■ Alıştırma yönergesi:
Sağlık Bakanı Fahrettin Koca ile yapılan görüşmeyi anlatan köşe yazısını, aşağıdaki son cümlesinden sonra devam ettirin.

■ Alıntılanan metin:
________

Hürriyet'ten Abdülkadir Selvi, Sağlık Bakanı Fahrettin Koca ile görüşmesini köşesinde yazdı

Selvi yazısında: Sağlık Bakanı Fahrettin Koca ile Meclis'e bilgi verdikten sonra konuşma imkanı buldum. Onu aktaracağım ama iki alkış vardı, değinmeden geçersem eksik olur.

Sağlık Bakanı, Genel Kurul salonuna girdiği anda, iktidar muhalefet ayrımı olmadan bütün milletvekilleri tarafından alkışlandı. Bakan koronavirüsle mücadeleyi başarılı bir şekilde yürütürken, aynı zamanda iktidar ve muhalefetin desteğini almayı başarıyor.

İkinci alkış ise sağlık çalışanlarınaydı. Sağlık Bakanı, Meclis'te konuşmasını tamamladı ama yerine oturmadan önce, "Sağlık çalışanlarını alkışlamanızı istiyorum" dedi. Baktım, istisnasız tüm milletvekilleri alkışlıyordu. Sağlık çalışanlarımız alkışı fazlasıyla hak ediyorlar ama bu sadece alkışla sınırlı kalmamalı.

________

■ Veri kesiti:
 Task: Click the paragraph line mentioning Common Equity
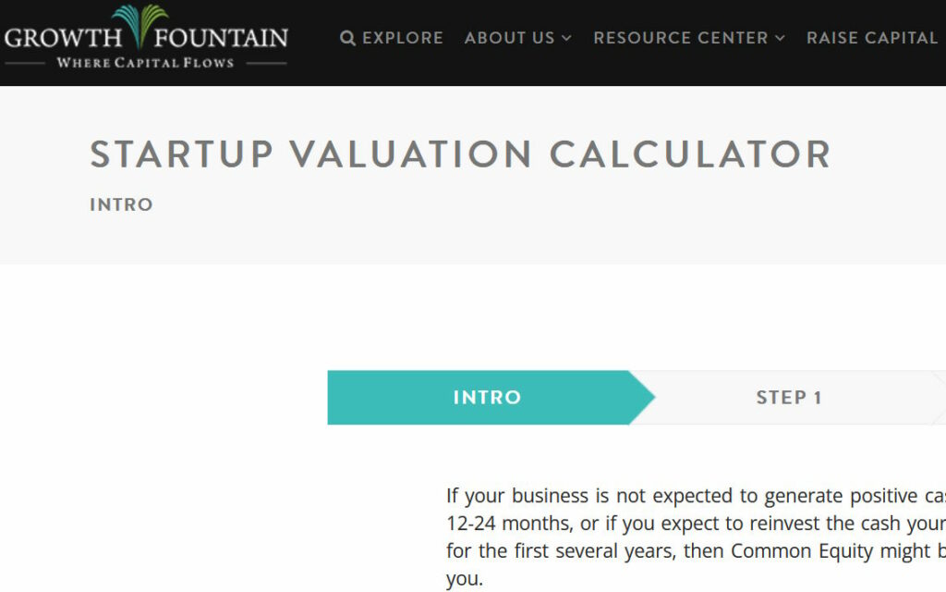(x=695, y=551)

________

■ Yazılı cevap:
Sağlık Bakanı ile konuşmamızı aktaracağım ama birkaç gözlemimi daha paylaşmak istiyorum. Fahrettin Koca ile ne zaman karşılaşsak tokalaşırdık, bugün sosyal mesafeden "gönül selamı" ile selamlaşmakla yetindik. Bakan'a günde kaç defa elini yıkadığını sordum. "Birkaç saatte yıkamak lazım" dedi. Kendisi de öyle yapıyormuş. "2-3 saatte bir yıkıyorum" dedi. Bir de OHAL ilan edilsin gibi öneriler var. Sağlık Bakanı, " OHAL'ini ilan etsin" demekle bu işe yeni bir boyut kazandırdı.


Şimdi sizi Sağlık Bakanı Fahrettin Koca'nın açıklamaları ile baş başa bırakıyorum.

TESTLER DOKTOR SEVKİYLE YAPILACAK

Testlerin yapılacağını açıkladınız. Her isteyen istediği gibi yaptırabilecek mi, nasıl olacak?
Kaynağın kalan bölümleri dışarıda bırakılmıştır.